What the exercise asks
Set each line of the records down again exactly, please.

Records provided
▼
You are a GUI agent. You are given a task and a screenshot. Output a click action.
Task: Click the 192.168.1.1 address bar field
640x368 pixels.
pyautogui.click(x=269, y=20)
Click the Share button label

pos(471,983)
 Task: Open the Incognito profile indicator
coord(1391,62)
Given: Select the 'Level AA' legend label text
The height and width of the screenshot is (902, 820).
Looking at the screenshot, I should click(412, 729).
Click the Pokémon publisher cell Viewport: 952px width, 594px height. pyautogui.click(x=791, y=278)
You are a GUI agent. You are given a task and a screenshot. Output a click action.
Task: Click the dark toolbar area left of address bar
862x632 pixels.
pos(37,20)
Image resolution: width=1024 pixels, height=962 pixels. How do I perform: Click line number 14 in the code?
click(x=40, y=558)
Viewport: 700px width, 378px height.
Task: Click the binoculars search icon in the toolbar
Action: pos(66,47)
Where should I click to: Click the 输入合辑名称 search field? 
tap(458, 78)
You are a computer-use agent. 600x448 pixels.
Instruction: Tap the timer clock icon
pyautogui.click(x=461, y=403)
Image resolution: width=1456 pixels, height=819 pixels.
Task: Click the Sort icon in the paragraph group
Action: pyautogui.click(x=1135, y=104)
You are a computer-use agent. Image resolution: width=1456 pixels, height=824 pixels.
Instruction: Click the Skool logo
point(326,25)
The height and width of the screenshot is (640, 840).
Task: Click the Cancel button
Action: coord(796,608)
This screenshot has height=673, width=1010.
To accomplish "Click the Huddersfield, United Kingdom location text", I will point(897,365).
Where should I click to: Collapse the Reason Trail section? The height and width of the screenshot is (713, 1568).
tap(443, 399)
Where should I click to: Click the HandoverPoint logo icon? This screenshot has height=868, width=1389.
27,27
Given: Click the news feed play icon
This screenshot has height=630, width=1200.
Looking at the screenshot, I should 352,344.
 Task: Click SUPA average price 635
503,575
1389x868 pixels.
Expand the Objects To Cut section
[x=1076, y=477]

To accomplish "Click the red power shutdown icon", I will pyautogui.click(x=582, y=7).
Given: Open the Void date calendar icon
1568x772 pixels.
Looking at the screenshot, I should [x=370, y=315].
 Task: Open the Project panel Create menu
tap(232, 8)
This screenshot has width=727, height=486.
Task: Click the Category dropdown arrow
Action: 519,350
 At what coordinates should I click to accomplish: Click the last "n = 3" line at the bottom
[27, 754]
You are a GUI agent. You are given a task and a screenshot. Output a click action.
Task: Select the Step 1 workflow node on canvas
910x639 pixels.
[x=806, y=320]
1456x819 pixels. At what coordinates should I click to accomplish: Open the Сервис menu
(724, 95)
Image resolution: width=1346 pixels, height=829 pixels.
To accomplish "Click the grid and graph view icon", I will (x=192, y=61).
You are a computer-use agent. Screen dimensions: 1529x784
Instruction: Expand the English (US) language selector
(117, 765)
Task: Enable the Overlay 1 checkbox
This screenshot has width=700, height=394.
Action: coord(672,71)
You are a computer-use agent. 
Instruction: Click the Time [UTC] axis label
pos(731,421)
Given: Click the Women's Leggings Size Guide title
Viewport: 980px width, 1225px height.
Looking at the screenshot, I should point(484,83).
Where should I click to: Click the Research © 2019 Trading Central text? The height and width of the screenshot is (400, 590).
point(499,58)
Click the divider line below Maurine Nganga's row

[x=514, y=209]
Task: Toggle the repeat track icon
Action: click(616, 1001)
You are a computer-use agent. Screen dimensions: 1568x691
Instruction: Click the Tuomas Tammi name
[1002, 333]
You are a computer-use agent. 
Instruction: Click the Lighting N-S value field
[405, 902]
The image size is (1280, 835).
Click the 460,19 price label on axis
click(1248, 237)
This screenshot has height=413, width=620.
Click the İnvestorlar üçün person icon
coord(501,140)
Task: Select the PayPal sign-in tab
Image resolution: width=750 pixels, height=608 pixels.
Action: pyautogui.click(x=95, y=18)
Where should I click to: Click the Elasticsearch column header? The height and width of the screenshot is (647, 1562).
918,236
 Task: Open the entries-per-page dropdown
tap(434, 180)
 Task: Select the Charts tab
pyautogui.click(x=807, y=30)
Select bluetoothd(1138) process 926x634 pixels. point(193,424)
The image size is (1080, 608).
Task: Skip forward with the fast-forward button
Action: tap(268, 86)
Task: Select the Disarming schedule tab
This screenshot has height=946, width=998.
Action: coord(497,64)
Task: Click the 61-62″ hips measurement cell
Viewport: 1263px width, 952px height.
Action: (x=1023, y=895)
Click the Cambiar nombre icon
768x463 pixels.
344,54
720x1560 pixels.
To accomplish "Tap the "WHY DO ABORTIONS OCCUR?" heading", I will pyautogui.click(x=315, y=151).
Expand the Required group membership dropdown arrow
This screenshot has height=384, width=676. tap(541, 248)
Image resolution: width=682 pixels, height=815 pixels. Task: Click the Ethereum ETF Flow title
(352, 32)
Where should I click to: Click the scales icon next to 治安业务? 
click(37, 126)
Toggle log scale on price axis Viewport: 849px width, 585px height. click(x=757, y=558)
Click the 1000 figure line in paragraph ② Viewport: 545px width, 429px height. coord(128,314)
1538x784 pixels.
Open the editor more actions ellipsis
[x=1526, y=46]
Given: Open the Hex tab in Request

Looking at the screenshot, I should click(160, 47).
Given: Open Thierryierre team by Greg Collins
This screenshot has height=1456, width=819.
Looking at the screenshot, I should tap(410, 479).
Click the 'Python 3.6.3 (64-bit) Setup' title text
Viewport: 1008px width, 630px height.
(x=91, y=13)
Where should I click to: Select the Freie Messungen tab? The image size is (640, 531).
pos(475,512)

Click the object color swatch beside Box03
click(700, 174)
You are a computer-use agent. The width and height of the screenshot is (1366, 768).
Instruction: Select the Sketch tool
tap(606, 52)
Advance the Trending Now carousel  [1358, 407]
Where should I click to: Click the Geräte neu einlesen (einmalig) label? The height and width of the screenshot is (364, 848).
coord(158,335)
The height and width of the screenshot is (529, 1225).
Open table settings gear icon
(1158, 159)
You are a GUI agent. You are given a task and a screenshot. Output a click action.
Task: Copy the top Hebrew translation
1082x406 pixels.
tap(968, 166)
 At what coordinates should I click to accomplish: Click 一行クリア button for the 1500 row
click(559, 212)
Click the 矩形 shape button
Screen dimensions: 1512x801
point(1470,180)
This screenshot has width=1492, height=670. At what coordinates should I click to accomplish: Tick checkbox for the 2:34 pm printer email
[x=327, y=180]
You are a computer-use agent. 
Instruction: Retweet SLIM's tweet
▲
Solution
You are a GUI agent. You are given a task and a screenshot. Output a click action.
Task: Click the 192.168.1.1 address bar field
640x368 pixels.
pyautogui.click(x=269, y=20)
Click the Share button label

pos(471,983)
 Task: Open the Incognito profile indicator
coord(1391,62)
Given: Select the 'Level AA' legend label text
The height and width of the screenshot is (902, 820).
Looking at the screenshot, I should click(412, 729).
Click the Pokémon publisher cell Viewport: 952px width, 594px height. pyautogui.click(x=791, y=278)
You are a GUI agent. You are given a task and a screenshot. Output a click action.
Task: Click the dark toolbar area left of address bar
862x632 pixels.
pos(37,20)
Image resolution: width=1024 pixels, height=962 pixels. How do I perform: Click line number 14 in the code?
click(x=40, y=558)
Viewport: 700px width, 378px height.
Task: Click the binoculars search icon in the toolbar
Action: pos(66,47)
Where should I click to: Click the 输入合辑名称 search field? 
tap(458, 78)
You are a computer-use agent. 600x448 pixels.
Instruction: Tap the timer clock icon
pyautogui.click(x=461, y=403)
Image resolution: width=1456 pixels, height=819 pixels.
Task: Click the Sort icon in the paragraph group
Action: pyautogui.click(x=1135, y=104)
You are a computer-use agent. Image resolution: width=1456 pixels, height=824 pixels.
Instruction: Click the Skool logo
point(326,25)
The height and width of the screenshot is (640, 840).
Task: Click the Cancel button
Action: coord(796,608)
This screenshot has height=673, width=1010.
To accomplish "Click the Huddersfield, United Kingdom location text", I will point(897,365).
Where should I click to: Collapse the Reason Trail section? The height and width of the screenshot is (713, 1568).
tap(443, 399)
Where should I click to: Click the HandoverPoint logo icon? This screenshot has height=868, width=1389.
27,27
Given: Click the news feed play icon
This screenshot has height=630, width=1200.
Looking at the screenshot, I should 352,344.
 Task: Click SUPA average price 635
503,575
1389x868 pixels.
Expand the Objects To Cut section
[x=1076, y=477]

To accomplish "Click the red power shutdown icon", I will pyautogui.click(x=582, y=7).
Given: Open the Void date calendar icon
1568x772 pixels.
Looking at the screenshot, I should [x=370, y=315].
 Task: Open the Project panel Create menu
tap(232, 8)
This screenshot has width=727, height=486.
Task: Click the Category dropdown arrow
Action: 519,350
 At what coordinates should I click to accomplish: Click the last "n = 3" line at the bottom
[27, 754]
You are a GUI agent. You are given a task and a screenshot. Output a click action.
Task: Select the Step 1 workflow node on canvas
910x639 pixels.
[x=806, y=320]
1456x819 pixels. At what coordinates should I click to accomplish: Open the Сервис menu
(724, 95)
Image resolution: width=1346 pixels, height=829 pixels.
To accomplish "Click the grid and graph view icon", I will (x=192, y=61).
You are a computer-use agent. Screen dimensions: 1529x784
Instruction: Expand the English (US) language selector
(117, 765)
Task: Enable the Overlay 1 checkbox
This screenshot has width=700, height=394.
Action: coord(672,71)
You are a computer-use agent. 
Instruction: Click the Time [UTC] axis label
pos(731,421)
Given: Click the Women's Leggings Size Guide title
Viewport: 980px width, 1225px height.
Looking at the screenshot, I should point(484,83).
Where should I click to: Click the Research © 2019 Trading Central text? The height and width of the screenshot is (400, 590).
point(499,58)
Click the divider line below Maurine Nganga's row

[x=514, y=209]
Task: Toggle the repeat track icon
Action: click(616, 1001)
You are a computer-use agent. Screen dimensions: 1568x691
Instruction: Click the Tuomas Tammi name
[1002, 333]
You are a computer-use agent. 
Instruction: Click the Lighting N-S value field
[405, 902]
The image size is (1280, 835).
Click the 460,19 price label on axis
click(1248, 237)
This screenshot has height=413, width=620.
Click the İnvestorlar üçün person icon
coord(501,140)
Task: Select the PayPal sign-in tab
Image resolution: width=750 pixels, height=608 pixels.
Action: pyautogui.click(x=95, y=18)
Where should I click to: Click the Elasticsearch column header? The height and width of the screenshot is (647, 1562).
918,236
 Task: Open the entries-per-page dropdown
tap(434, 180)
 Task: Select the Charts tab
pyautogui.click(x=807, y=30)
Select bluetoothd(1138) process 926x634 pixels. point(193,424)
The image size is (1080, 608).
Task: Skip forward with the fast-forward button
Action: tap(268, 86)
Task: Select the Disarming schedule tab
This screenshot has height=946, width=998.
Action: coord(497,64)
Task: Click the 61-62″ hips measurement cell
Viewport: 1263px width, 952px height.
Action: (x=1023, y=895)
Click the Cambiar nombre icon
768x463 pixels.
344,54
720x1560 pixels.
To accomplish "Tap the "WHY DO ABORTIONS OCCUR?" heading", I will pyautogui.click(x=315, y=151).
Expand the Required group membership dropdown arrow
This screenshot has height=384, width=676. tap(541, 248)
Image resolution: width=682 pixels, height=815 pixels. Task: Click the Ethereum ETF Flow title
(352, 32)
Where should I click to: Click the scales icon next to 治安业务? 
click(37, 126)
Toggle log scale on price axis Viewport: 849px width, 585px height. click(x=757, y=558)
Click the 1000 figure line in paragraph ② Viewport: 545px width, 429px height. coord(128,314)
1538x784 pixels.
Open the editor more actions ellipsis
[x=1526, y=46]
Given: Open the Hex tab in Request

Looking at the screenshot, I should click(160, 47).
Given: Open Thierryierre team by Greg Collins
This screenshot has height=1456, width=819.
Looking at the screenshot, I should tap(410, 479).
Click the 'Python 3.6.3 (64-bit) Setup' title text
Viewport: 1008px width, 630px height.
(x=91, y=13)
Where should I click to: Select the Freie Messungen tab? The image size is (640, 531).
pos(475,512)

Click the object color swatch beside Box03
click(700, 174)
You are a computer-use agent. The width and height of the screenshot is (1366, 768).
Instruction: Select the Sketch tool
tap(606, 52)
Advance the Trending Now carousel  [1358, 407]
Where should I click to: Click the Geräte neu einlesen (einmalig) label? The height and width of the screenshot is (364, 848).
coord(158,335)
The height and width of the screenshot is (529, 1225).
Open table settings gear icon
(1158, 159)
You are a GUI agent. You are given a task and a screenshot. Output a click action.
Task: Copy the top Hebrew translation
1082x406 pixels.
tap(968, 166)
 At what coordinates should I click to accomplish: Click 一行クリア button for the 1500 row
click(559, 212)
Click the 矩形 shape button
Screen dimensions: 1512x801
point(1470,180)
This screenshot has width=1492, height=670. At what coordinates should I click to accomplish: Tick checkbox for the 2:34 pm printer email
[x=327, y=180]
You are a computer-use agent. 
Instruction: Retweet SLIM's tweet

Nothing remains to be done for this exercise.